After witnessing a rise in early hours, the stock market fell into the red on persistent profit booking all through the day. This week’s feeble closing sounds a ring of caution, as after thirteen consecutive positive weeks, we have a negative close. It seems that bull’s momentum has been arrested and the rally has come to a stand still. So from here a correction cannot be ruled out. The Sensex ended the day 173 points lower, while Nifty closed 54 points down. Stocks from the mid-cap and small-cap spaces also moved downhill as the BSE MIDCAP and BSE SMLCAP were
down by 2.10% and 2.21% respectively. On the daily chart, Nifty is forming a rising wedge with negative divergence in the momentum oscillator KST, which indicates there is high probability of wedge breaking in favour of bears.
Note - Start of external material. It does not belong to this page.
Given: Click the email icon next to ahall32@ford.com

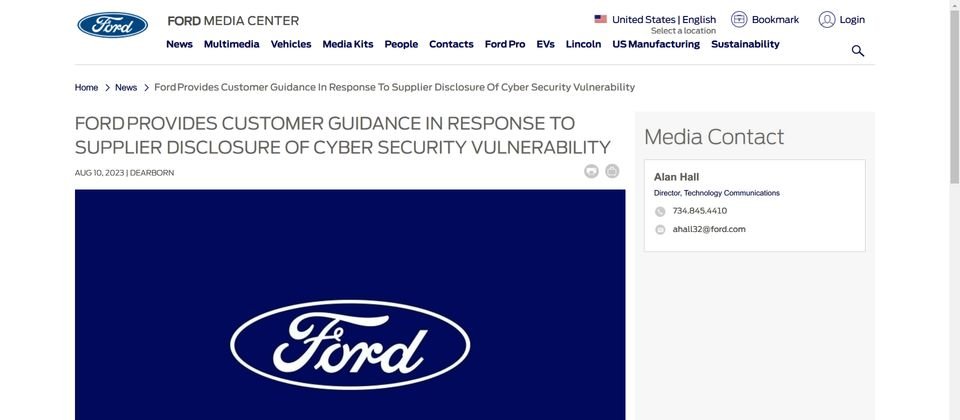Looking at the screenshot, I should 660,230.
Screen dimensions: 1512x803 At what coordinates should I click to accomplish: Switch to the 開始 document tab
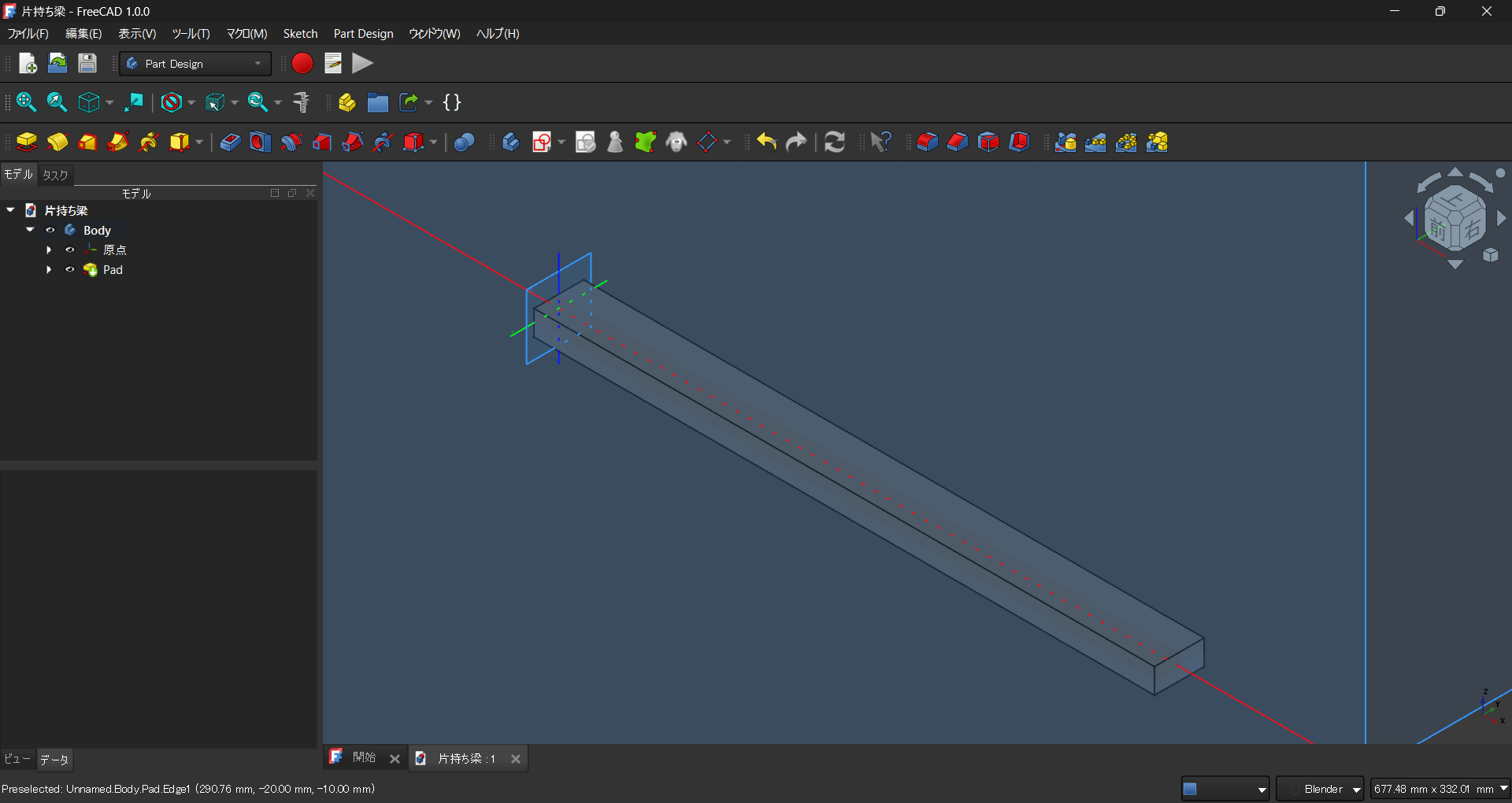coord(363,758)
On the hourly chart, Nifty is still traveling aligned to the upper boundary of the channel, but on the other hand moving average support has been violated. Bears totally dominated the market breadth with 1,041 declines and 214 advances on the NSE.

The hourly KST is in sell mode. Our short-term bias is down for the target of 4200 with the reversal pegged at 4700, while our mid-term bias is still up for the target of 4850 with reversal placed at 3861.

Consumer goods, realty and auto sector scrips tanked the most, while buying was seen in metal and oil & gas stocks. From the 30 stocks of the Sensex, Reliance Industries (up 2%) and Sterlite Industries (up 2%) led the pack of gainers, while Ranbaxy Laboratories (down 6%), DLF (down 6%) and Reliance Communications (down 4%) led the pack of losers.